The old-fashioned land auction was beamed into the Space Age last weekend when bidders in New Jersey and Florida were linked by satellite for the sale of waterfront and golf-course lots on Florida's west coast.
Kennedy-Wilson Inc. of Santa Monica, the largest land-auction firm in the country, claims that the satellite auction is a first, at least in the real estate field.
"It worked perfectly. It was technically stunning," said Kennedy-Wilson spokeswoman Brooke Lauter. With the help of an AT&T satellite and a couple of transmitting and receiving dishes in Atlantic City, N.J., and Punta Gorda, Fla., Kennedy-Wilson sold 169 lots of 354 properties on the block.

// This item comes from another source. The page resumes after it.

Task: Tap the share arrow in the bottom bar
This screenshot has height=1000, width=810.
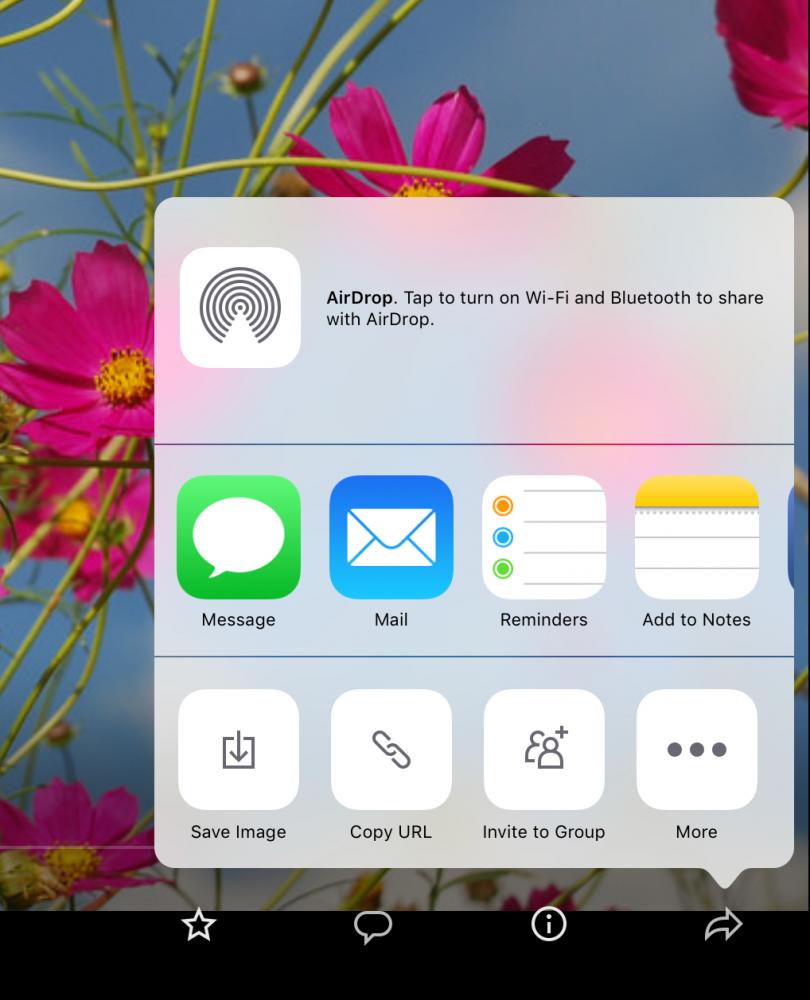Action: (723, 925)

That was within expectations, Lauter said.
Atlantic City--specifically the Caesars' New Jersey casino--was selected for off-site bidding because of the interest in Florida real estate in the Northeast, Lauter said. Bidders at both auction sites were treated to food, drink, ice sculptures and black-tie orchestras while they watched their fellow bidders 1,100 miles away on 12-foot TV screens.
Kennedy-Wilson hired sports cameramen accustomed to fast cuts to handle the brisk pace of the auction, Lauter said. "It's very important for people to see the other side of bidding," she said, something they can't do with conventional phone-in or written bids. "If I lost a bid, I'd want to see that there was an actual bidder on the other side."
The Gulf Coast lots, located near Port Charlotte, are scattered through two developments called Punta Gorda Isles and Burnt Store Isles. The developer is Punta Gorda Isles Inc., more than 30% of which is owned by the wealthy Bass brothers of Texas. The publicly held company has recently had debt problems after posting losses for three straight years.
However, the auction was a way to dispose of some miscellaneous residential and resort lots and was not connected to the company's financial problems, said Alex Fogel, vice president of operations for Punta Gorda Isles. "Because the properties were scattered, there wasn't an ongoing sales program," he said. He added that the properties represent only a small portion of the company's Florida operations.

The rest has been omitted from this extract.